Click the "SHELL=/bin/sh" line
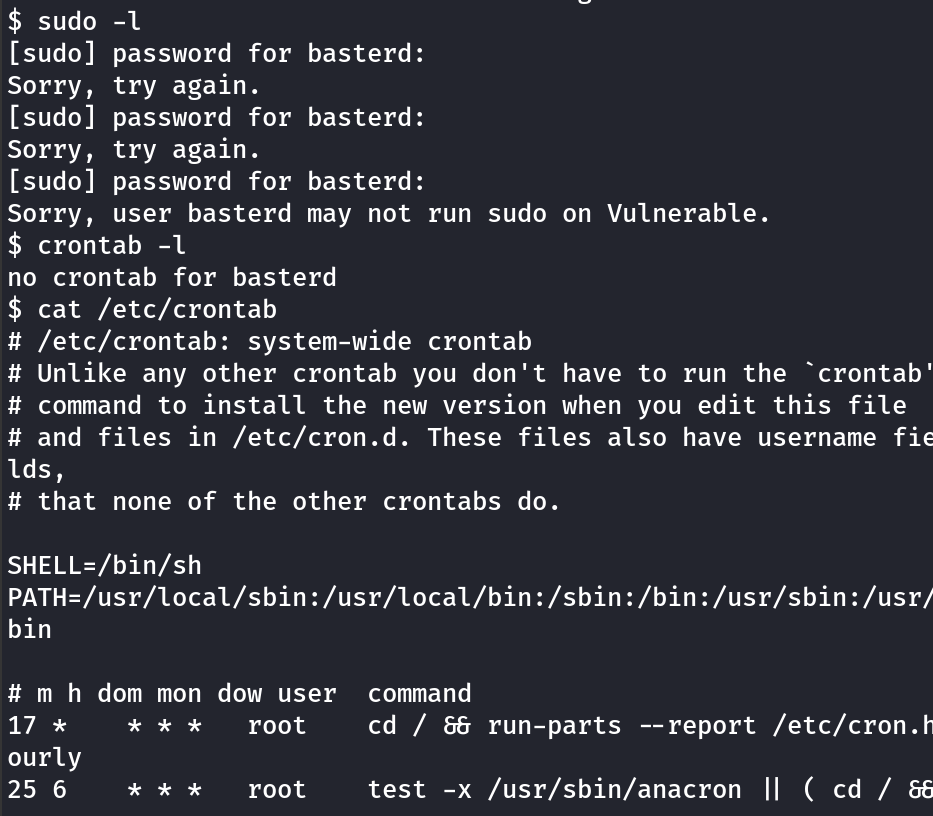The image size is (933, 816). point(105,565)
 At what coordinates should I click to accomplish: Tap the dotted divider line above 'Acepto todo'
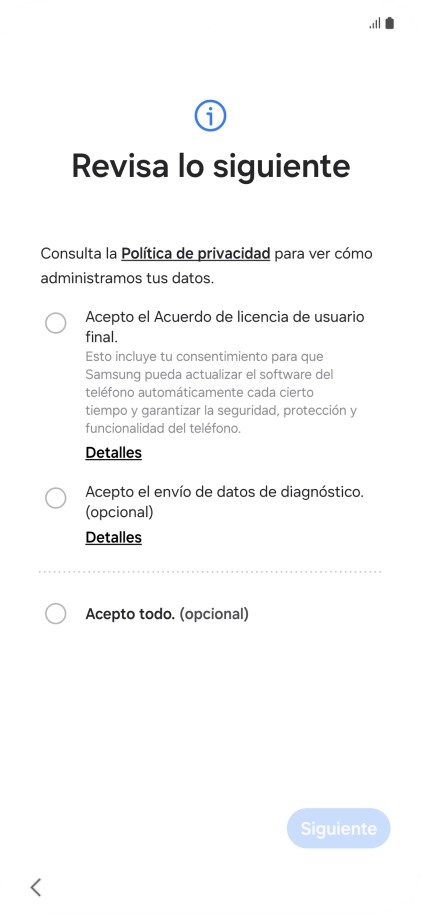[210, 572]
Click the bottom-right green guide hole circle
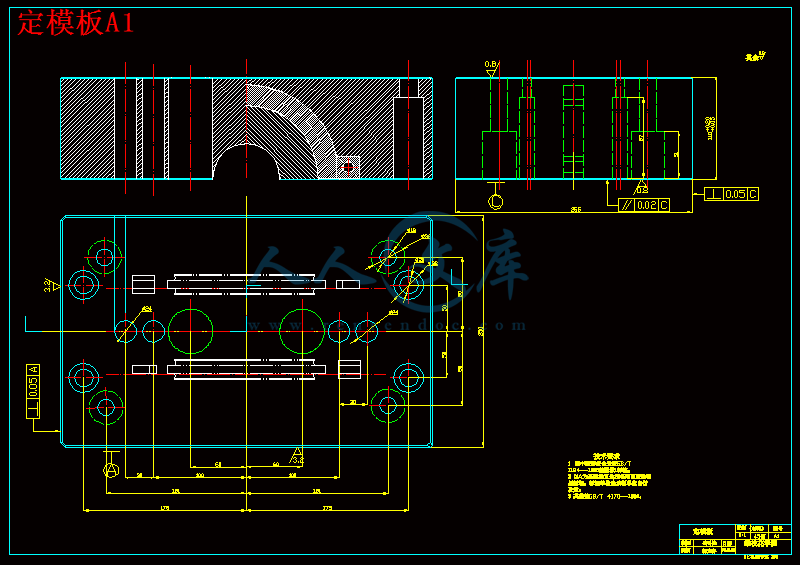The image size is (800, 565). (387, 405)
####
▶ [Brief] Your answer must be the records above, copied exactly, with no pictures.

▶ [Written answer]
Click the "SHELL=/bin/sh" line
The image size is (933, 816). point(105,565)
 At what coordinates should I click to accomplish: Tap the dotted divider line above 'Acepto todo'
[210, 572]
Click the bottom-right green guide hole circle
The image size is (800, 565). (387, 405)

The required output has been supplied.